Kineen was truly born again upon anointing herself with a new name, and by doing so, she reclaimed nommo - the African power of the spoken word, the power to name. She first uttered LelimLeLur in a 2017 healing circle she conducted. Kineen had been fasting with others that weekend when the name for the baby - a new faith, the new path she had been gestating for most her life - finally was born. The cobbled-together sounds, LelimLeLur, as a word means, ‘Let him, Let her, and is synonymous in Kineen’s evolving lexicon with ‘I am whole.’ Coining this new word and using it as an affirmation became the foundation of Kineen’s new faith and daily spiritual practice.

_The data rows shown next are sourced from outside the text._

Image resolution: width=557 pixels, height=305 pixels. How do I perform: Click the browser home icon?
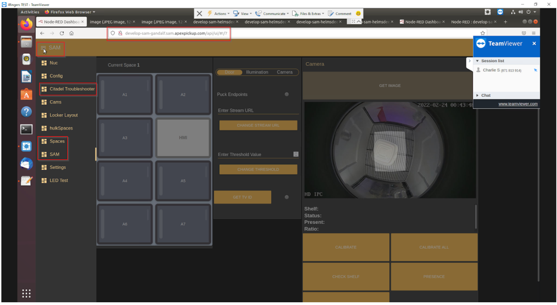tap(72, 33)
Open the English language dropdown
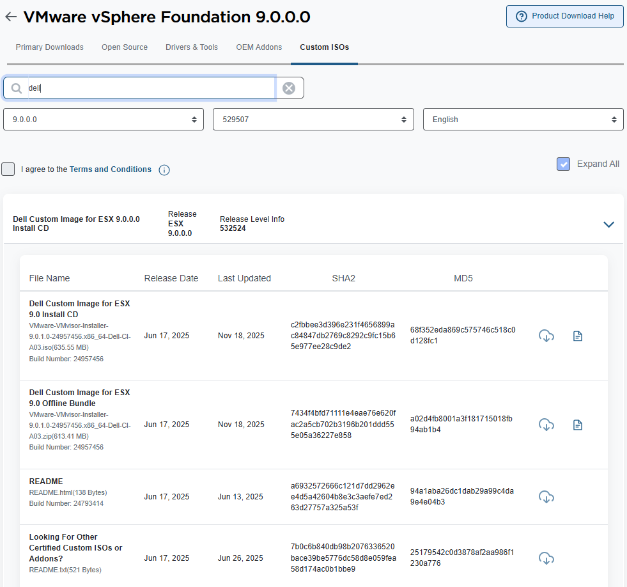The height and width of the screenshot is (587, 627). point(523,120)
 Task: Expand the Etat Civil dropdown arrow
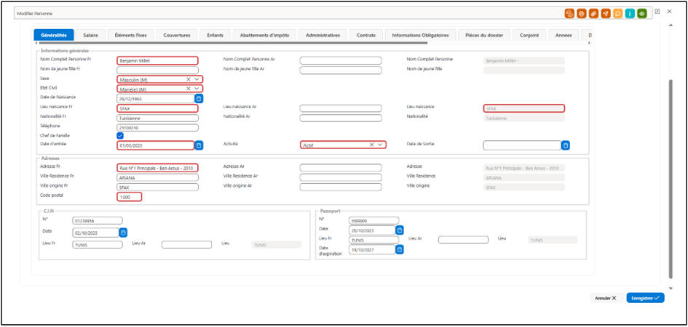click(197, 89)
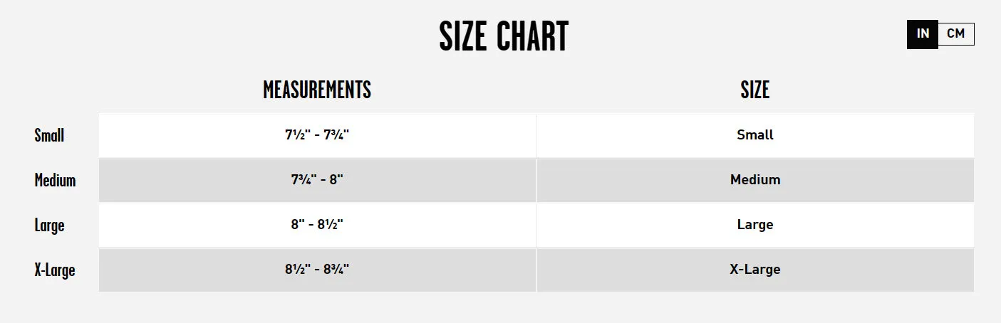Select the 8" - 8½" measurement cell
This screenshot has height=323, width=1001.
(317, 225)
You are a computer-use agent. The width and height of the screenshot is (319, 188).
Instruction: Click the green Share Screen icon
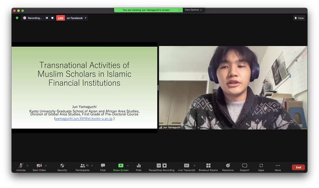click(x=121, y=166)
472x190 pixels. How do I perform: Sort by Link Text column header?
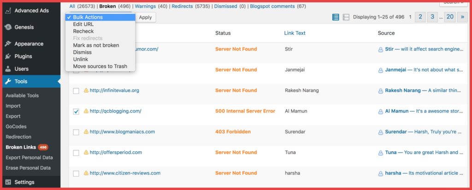click(x=295, y=33)
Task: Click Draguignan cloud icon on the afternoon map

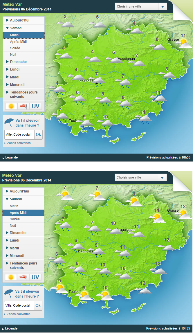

When the work she was doing brought such powerful healing and freedom to herself, Kineen felt spiritually called to help others build a culture that reflects her non-patriarchal concept of a higher power and affirms gender non-conforming people. She began crafting spiritual tools to provide a sacred space in which other marginalized and disenfranchised beings could be vulnerable and open about their observations and experiences. Her creative word-play and the novelty of her art garnered quite a following in New Orleans that today is expanding to include other venues in the nation, as well as new locations in South Africa, where the demand for Kineen’s art and spiritual practices is growing apace. All of this manifested through the sharing of her of art.
In other words, Kineen’s spiritual path is being embraced and encouraged by others who witness LelimLeLur culture flourishing after years of necessary turmoil, labor pain, and postpartum depression. Out of all the loss and grief was emerging, Kineen observes, a being with an ability to diagnose herself. What began to pour out of her through painting, modeling, visual story-telling, and photography was an authentic and inclusive culture, one being generated from her heart and by her newfound self-awareness. Kineen’s approach to the art of ceremony and healing ritual came to be grounded in a gender-nonconforming process of cultural production that she calls, LelimLeLur Culture.
GoddessGod/GodGoddess had for Kineen a greater plan and purpose. Embracing the LelimLeLur culture and performing the spiritual labor of sharing her ritual art with others in ceremony has nurtured Kineen and helped her to grow. The tough and chaotic times she experienced earlier in life were challenging and beautiful times, she graciously is able to say with a smile. That is because they were crafting who she was destined to become as an artist, teacher, healer, guide, advocate, minister, content creator, harm reduction specialist, ambassador storyteller, orator, sibling, mentor, child, model, servant, prayer warrior, spiritualist, and friend. As Kineen says to her constituents with open arms: Welcome to LelimLeLur Culture!